_PROBLEM REQUIREMENTS_.
With the material below, print exactly the lines between the line holding "Spaces 4 Learning (274, 2496)" and the line holding "Student Services (295, 471)", inclusive. Add nothing else.

_MATERIAL TO PROCESS_.
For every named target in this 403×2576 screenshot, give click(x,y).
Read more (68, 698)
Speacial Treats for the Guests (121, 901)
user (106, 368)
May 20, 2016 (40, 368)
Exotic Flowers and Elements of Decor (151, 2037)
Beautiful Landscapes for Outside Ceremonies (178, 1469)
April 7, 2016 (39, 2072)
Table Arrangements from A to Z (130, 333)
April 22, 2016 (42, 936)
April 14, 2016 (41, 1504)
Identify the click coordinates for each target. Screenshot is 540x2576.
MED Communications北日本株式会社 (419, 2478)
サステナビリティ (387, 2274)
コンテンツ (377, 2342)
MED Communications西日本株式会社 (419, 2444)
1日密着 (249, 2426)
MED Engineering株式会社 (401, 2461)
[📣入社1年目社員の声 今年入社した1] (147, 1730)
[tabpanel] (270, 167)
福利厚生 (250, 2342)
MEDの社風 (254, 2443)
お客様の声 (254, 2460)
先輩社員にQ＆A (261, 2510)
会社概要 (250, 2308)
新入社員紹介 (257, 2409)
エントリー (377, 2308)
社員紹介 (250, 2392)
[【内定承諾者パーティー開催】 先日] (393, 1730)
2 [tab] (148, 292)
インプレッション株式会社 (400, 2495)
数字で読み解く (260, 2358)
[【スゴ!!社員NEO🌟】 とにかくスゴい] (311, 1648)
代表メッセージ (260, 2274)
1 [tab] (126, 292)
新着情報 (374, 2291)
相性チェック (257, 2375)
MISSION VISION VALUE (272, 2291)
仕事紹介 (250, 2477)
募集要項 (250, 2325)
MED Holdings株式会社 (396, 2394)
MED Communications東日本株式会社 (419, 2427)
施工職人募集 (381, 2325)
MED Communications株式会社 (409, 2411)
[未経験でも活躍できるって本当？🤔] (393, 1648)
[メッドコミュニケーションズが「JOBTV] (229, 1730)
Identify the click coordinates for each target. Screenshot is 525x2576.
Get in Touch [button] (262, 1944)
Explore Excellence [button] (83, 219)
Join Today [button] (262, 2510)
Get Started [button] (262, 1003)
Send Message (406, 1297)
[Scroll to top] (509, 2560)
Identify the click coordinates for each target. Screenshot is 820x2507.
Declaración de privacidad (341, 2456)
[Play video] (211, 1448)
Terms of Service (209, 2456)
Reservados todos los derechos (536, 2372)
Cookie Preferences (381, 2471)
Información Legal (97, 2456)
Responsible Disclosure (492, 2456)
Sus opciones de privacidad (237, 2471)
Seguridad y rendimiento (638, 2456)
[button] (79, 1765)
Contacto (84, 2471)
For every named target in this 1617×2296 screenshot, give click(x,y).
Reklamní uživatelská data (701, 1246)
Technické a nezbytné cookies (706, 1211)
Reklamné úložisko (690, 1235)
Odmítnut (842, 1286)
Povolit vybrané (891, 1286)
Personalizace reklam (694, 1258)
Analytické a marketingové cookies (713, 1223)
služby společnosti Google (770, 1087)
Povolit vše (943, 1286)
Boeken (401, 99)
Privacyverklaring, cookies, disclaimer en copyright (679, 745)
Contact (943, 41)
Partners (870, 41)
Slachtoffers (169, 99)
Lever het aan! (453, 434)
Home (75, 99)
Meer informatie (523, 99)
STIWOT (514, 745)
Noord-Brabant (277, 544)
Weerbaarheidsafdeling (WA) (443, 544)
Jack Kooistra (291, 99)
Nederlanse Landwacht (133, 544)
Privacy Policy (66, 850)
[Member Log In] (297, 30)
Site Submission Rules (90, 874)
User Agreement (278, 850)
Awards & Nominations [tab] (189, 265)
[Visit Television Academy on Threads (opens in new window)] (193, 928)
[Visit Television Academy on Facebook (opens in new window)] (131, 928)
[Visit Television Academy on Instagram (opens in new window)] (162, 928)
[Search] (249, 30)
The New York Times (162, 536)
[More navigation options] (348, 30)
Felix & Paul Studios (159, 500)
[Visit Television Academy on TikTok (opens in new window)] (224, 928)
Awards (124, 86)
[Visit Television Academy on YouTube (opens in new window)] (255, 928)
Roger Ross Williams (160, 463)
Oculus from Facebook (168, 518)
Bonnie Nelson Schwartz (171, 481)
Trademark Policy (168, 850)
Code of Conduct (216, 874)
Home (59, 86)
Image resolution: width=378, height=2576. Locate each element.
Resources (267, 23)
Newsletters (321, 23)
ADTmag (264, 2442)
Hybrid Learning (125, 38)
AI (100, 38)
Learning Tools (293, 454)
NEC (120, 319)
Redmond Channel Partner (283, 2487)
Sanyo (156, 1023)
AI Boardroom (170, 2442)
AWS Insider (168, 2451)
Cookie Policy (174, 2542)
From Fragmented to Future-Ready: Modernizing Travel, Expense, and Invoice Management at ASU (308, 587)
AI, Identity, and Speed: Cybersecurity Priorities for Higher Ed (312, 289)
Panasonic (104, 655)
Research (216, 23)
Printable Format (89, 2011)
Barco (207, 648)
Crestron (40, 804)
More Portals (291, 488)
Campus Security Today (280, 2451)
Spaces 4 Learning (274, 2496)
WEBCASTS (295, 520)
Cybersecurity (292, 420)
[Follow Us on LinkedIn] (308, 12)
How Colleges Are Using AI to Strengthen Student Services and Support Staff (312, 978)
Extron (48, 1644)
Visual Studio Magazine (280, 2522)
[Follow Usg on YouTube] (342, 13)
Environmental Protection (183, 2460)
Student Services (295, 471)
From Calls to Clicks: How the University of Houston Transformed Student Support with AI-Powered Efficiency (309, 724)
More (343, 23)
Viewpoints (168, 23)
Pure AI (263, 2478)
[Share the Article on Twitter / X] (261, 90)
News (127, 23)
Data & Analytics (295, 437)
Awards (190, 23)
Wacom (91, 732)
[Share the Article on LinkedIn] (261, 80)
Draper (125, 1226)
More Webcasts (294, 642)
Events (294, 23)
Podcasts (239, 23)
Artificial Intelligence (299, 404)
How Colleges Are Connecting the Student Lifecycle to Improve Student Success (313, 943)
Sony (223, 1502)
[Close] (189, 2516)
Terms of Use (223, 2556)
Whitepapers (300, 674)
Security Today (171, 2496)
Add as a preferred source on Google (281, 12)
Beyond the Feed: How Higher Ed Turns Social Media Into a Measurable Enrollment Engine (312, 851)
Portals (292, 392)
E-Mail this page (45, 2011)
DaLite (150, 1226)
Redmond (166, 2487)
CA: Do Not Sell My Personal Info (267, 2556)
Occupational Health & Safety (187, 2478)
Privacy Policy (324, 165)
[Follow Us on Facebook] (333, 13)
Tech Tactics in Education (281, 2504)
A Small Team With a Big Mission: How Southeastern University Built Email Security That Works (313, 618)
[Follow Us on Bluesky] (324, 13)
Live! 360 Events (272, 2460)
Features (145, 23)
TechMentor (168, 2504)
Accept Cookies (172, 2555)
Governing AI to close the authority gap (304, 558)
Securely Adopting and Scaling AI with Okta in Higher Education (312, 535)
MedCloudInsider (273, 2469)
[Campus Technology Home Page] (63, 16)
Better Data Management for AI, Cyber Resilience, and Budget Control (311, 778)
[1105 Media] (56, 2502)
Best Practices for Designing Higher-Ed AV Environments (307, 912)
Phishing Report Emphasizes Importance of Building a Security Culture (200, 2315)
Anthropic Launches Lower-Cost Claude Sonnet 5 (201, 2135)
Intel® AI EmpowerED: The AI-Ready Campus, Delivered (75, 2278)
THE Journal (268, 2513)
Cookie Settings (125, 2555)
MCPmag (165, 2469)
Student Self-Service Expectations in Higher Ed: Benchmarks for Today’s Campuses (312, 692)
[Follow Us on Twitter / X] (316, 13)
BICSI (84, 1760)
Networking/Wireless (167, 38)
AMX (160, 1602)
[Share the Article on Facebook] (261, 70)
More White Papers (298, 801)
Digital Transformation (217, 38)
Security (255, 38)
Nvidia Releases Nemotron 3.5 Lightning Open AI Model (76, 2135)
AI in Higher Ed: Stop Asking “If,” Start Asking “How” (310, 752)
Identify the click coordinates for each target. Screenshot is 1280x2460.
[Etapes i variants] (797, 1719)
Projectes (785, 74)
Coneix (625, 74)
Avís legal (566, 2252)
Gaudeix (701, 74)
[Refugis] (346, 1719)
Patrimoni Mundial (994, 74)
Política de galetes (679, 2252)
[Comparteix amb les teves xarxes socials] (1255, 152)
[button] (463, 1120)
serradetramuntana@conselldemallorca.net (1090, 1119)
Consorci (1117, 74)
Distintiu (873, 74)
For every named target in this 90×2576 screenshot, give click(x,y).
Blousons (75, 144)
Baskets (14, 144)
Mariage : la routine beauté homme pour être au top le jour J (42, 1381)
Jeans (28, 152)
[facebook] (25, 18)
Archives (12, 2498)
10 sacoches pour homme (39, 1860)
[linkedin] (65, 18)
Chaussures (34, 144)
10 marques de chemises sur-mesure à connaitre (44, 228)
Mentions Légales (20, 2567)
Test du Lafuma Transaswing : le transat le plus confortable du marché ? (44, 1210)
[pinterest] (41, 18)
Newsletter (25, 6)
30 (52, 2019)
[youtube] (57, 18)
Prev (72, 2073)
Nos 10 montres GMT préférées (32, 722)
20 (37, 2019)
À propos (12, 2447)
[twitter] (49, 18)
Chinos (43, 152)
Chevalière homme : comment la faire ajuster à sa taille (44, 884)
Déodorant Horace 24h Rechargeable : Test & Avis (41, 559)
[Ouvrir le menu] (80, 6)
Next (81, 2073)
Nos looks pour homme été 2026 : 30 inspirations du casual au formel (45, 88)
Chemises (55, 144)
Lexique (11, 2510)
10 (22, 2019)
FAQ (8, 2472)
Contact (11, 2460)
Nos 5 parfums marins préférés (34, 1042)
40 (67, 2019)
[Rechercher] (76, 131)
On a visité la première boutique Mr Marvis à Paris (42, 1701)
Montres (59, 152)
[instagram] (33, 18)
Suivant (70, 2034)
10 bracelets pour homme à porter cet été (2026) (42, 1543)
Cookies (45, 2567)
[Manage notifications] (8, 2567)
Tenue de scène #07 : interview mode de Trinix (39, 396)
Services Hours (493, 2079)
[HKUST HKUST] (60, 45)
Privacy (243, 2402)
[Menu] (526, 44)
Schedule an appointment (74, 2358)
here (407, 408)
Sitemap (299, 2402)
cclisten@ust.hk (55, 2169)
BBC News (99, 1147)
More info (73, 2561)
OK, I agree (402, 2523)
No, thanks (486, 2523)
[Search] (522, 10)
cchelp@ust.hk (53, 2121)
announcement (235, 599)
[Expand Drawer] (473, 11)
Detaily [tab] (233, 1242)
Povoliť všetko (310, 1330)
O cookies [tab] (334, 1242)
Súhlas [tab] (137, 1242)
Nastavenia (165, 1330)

_FINAL ANSWER_.
Spaces 4 Learning (274, 2496)
WEBCASTS (295, 520)
Cybersecurity (292, 420)
[Follow Us on LinkedIn] (308, 12)
How Colleges Are Using AI to Strengthen Student Services and Support Staff (312, 978)
Extron (48, 1644)
Visual Studio Magazine (280, 2522)
[Follow Usg on YouTube] (342, 13)
Environmental Protection (183, 2460)
Student Services (295, 471)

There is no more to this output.